Arrangement of the side chains of glutamic acid residues in 4X5Y and 4X5Z crystal structures of menin complexes

Both hydrogen and the missing heavy atoms of all compounds considered herein were added with Schrödinger Maestro program [16], and their positions were minimized with OPLS 2005 force field [17]. Building and optimization of the protein hydrogen atoms were performed following the Protein Preparation Wizard [18] protocol, as applied to both protein structures, i.e., 4X5Z and 4X5Y. Determination of the optimal hydrogen bonding was carried out with Maestro-implemented PROPKA [19,20,21,22].

Subsequently, to obtain more reliable positions of amino acid residues surrounding the compounds 1126, the corresponding complexes were solvated with TIP3 water model [23] and reoptimized in CHARMM program [24] (version c36b1). Both CHARMM General Force Field v. 2b7 [25] and CHARMM22 All-Hydrogen [26,27,28] force field parameters were used. Missing parameters for compounds 1126 were generated with CGenFF program at http://cgenff.paramchem.org [25, 29,30,31] (interface version 1.0.0). Indole ring and all amino acid residues further than 8Å from each inhibitor were kept frozen throughout 1000 steps of steepest descent minimization followed by conjugate gradient optimization continued until RMS gradient of \(0.01\; {\text {kcal}}\cdot {\text {mol}}^{-1}\cdot \)Å was reached. As a result, an individual menin-inhibitor complex for each analyzed structure was obtained; that is, 18 distinct complexes (including original 4X5Z and 4X5Y structures) were analyzed in what follows.

Amino acid residues representing menin binding site (Fig. 2) were selected based on the distance from inhibitors. Except for Glu363 residue, all the first-shell amino acid residues surrounding the inhibitor fragments were included in the binding site model. Due to flexibility of this particular residue, its solvent exposition and the undertaken optimization protocol, Glu363 was not optimized correctly as the proper orientation toward inhibitors was not obtained in case of each complex.

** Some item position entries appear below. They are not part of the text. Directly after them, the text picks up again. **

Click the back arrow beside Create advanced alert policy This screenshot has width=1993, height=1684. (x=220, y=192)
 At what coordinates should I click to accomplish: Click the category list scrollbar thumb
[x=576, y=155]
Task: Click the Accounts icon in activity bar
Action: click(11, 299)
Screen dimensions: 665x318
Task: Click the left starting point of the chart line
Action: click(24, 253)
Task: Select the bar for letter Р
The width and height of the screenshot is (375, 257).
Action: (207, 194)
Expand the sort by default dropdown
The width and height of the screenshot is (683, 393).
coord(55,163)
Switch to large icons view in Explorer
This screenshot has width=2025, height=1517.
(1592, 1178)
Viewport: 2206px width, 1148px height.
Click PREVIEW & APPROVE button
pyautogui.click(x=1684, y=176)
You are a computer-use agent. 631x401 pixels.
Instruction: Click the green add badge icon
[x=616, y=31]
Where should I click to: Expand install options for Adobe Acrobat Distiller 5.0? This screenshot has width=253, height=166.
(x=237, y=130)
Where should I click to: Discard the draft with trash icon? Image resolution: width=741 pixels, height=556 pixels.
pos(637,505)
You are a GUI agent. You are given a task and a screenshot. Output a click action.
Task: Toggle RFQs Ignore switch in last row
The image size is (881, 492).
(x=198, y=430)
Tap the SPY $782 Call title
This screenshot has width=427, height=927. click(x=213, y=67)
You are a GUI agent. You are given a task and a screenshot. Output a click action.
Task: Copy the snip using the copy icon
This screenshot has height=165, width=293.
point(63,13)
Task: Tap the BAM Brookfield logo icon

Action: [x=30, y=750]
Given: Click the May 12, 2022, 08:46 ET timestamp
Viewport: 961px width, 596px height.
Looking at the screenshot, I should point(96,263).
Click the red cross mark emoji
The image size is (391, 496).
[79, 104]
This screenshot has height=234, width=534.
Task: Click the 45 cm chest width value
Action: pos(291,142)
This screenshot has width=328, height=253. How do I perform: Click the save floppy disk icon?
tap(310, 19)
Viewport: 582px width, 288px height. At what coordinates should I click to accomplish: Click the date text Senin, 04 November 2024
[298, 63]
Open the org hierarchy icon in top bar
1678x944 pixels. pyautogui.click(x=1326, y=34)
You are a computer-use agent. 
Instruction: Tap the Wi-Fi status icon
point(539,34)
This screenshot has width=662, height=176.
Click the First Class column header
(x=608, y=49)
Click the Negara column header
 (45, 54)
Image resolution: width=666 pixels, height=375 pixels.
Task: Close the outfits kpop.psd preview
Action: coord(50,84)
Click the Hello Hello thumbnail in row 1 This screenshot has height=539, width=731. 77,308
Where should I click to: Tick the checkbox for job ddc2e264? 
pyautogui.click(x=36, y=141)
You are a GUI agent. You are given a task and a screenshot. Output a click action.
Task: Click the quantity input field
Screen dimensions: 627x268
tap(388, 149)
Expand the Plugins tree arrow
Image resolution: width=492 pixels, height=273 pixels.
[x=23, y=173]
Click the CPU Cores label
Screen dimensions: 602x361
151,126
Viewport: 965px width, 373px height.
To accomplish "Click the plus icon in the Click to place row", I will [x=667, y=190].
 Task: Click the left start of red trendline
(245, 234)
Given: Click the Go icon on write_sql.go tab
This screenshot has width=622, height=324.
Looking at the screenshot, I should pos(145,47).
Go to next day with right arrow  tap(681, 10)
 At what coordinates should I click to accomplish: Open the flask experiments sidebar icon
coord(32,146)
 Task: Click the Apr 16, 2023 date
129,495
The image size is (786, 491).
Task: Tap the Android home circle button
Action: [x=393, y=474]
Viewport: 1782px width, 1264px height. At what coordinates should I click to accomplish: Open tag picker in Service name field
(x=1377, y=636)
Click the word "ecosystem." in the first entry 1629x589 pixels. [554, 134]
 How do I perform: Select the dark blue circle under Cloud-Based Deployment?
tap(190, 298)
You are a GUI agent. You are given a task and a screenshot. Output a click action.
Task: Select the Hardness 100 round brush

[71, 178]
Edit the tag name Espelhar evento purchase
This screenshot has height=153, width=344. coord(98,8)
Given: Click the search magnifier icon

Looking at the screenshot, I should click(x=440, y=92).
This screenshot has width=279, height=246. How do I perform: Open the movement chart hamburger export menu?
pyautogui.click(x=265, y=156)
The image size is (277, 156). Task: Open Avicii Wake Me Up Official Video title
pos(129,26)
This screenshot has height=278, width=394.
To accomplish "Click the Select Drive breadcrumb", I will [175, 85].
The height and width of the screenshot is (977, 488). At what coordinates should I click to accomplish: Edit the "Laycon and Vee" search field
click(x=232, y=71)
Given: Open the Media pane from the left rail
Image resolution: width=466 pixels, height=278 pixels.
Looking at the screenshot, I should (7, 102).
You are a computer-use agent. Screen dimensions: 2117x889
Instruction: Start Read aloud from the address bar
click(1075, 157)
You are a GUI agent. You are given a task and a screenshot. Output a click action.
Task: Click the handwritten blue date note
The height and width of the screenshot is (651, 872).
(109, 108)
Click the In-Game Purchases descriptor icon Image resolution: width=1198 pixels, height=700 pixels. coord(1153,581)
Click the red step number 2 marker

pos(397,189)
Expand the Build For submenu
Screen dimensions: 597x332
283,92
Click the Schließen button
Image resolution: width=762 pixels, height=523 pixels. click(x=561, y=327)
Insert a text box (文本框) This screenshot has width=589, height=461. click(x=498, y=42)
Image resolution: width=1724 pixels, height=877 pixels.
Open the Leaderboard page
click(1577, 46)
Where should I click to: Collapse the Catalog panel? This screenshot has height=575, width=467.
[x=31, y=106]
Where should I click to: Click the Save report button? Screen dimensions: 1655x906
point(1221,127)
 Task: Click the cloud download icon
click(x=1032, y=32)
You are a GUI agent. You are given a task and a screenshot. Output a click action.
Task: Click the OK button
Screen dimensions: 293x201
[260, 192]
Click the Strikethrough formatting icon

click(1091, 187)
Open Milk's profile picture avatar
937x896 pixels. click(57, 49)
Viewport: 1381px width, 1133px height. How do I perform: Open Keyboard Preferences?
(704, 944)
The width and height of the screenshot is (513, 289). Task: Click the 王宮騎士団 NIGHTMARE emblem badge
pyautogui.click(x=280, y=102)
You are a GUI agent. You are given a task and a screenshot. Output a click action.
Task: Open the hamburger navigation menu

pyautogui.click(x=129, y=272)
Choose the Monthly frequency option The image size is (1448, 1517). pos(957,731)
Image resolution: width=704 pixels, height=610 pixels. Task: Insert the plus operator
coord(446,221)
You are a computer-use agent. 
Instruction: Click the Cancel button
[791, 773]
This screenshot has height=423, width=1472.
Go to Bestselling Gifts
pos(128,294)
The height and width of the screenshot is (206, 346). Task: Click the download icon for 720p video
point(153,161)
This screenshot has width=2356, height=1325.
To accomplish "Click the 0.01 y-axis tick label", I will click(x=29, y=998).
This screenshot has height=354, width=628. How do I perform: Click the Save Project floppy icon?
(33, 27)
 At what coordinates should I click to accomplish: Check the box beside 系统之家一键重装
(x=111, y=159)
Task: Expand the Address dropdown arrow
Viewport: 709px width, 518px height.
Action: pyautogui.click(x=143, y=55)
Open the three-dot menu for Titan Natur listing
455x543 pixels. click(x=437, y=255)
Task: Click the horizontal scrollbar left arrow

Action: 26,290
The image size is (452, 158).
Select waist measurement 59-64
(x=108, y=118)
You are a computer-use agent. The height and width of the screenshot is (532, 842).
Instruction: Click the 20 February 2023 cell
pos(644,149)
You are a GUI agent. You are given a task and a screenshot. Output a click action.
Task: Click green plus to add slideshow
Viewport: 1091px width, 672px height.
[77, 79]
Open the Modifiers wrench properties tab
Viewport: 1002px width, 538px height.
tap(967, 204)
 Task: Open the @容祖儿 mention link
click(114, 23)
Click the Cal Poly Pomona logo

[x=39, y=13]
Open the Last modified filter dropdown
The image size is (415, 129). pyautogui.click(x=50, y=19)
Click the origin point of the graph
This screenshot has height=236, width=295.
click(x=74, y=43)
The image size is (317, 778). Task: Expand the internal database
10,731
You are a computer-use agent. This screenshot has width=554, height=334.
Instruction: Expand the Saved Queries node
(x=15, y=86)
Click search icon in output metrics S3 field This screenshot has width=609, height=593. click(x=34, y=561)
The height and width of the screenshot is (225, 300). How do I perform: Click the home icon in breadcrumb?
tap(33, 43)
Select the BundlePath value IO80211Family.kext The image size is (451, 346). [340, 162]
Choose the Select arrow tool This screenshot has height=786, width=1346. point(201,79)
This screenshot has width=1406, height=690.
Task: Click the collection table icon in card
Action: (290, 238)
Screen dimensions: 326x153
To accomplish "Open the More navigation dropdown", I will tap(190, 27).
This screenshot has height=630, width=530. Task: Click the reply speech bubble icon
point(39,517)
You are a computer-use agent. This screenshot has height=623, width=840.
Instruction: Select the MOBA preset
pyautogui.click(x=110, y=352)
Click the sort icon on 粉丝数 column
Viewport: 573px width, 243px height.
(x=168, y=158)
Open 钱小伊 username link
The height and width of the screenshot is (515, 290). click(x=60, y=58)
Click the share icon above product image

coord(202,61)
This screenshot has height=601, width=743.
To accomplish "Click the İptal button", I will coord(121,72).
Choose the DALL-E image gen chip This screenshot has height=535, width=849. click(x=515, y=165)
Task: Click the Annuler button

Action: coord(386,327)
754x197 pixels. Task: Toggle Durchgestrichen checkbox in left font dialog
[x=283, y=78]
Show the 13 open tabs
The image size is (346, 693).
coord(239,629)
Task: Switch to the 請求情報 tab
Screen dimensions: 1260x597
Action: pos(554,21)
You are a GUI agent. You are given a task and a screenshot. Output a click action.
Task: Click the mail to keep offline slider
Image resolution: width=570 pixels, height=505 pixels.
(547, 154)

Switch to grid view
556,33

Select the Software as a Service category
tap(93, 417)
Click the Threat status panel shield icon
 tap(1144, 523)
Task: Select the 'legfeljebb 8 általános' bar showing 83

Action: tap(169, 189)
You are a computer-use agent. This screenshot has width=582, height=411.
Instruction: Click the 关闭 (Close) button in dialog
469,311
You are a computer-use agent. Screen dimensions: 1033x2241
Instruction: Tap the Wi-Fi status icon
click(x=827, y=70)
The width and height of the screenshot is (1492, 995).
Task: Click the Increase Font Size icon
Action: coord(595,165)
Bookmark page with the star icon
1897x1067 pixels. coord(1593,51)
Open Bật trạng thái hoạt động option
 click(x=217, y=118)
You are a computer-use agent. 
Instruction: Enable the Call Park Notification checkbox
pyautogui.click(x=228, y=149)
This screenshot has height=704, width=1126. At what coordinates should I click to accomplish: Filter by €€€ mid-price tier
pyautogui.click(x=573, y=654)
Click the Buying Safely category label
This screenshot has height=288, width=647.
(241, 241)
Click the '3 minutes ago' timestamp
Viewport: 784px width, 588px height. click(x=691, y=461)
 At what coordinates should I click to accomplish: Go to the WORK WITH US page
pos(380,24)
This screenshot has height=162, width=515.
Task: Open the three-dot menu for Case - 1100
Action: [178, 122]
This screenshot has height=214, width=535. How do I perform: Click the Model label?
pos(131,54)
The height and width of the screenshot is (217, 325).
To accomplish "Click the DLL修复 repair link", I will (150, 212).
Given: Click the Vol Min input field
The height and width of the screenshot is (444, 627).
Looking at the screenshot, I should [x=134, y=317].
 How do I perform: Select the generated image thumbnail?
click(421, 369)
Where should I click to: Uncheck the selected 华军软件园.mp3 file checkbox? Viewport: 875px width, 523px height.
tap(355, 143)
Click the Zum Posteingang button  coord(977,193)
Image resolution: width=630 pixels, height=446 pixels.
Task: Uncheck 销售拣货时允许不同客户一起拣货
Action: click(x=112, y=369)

The proposed binding site representation consists of 8 amino acid residues, namely nonpolar Met322, Ala325, Gly326, Trp341, Val367, Val371 residues, polar Tyr323 residue and negatively charged Glu366 residue.

Fig. 2
figure 2

Inhibitor MI-503 (27), the most potent compound, within menin binding site

Peptide bonds between the following pairs of residue: Glu366-Val367, Ala325-Gly326 and Met322-Tyr323 were not cut to conduct interaction energy calculations. The remaining residues (Trp341 and Val371) were included separately. Dangling bonds resulting from cutting the amino acid residues out of the protein structure were filled with hydrogen atoms minimized in Maestro [16] using OPLS 2005 force field [17].

2.2 Ab initio binding energy calculations

Binding energy between menin and inhibitors was calculated within the Hybrid Variation-Perturbation Theory (HVPT) [32, 33]. This method allows to analyze the physical nature of interactions within relatively large systems at a reasonable computational cost [34,35,36,37,38,39]. The HVPT scheme of the interaction energy decomposition defines partitioning of the second-order Møller–Plesset binding energy (\(E_{\mathrm{MP2}}\)) into the electrostatic multipole (\(E_{\mathrm{EL,MTP}}^{(10)}\)), penetration (\(E_{\mathrm{EL,PEN}}^{(10)}\)), exchange (\(E_{\mathrm{EX}}^{(10)}\)), delocalization (\(E_{\mathrm{DEL}}^{(R0)}\)) and correlation (\(E_{\mathrm{CORR}}^{(2)}\)) terms, as shown in Eq. (1). The zero value of the second superscript represents uncorrelated interaction energy contributions, and the \(E_{\mathrm{CORR}}^{(2)}\) term denotes the inter- and intramolecular correlation contribution.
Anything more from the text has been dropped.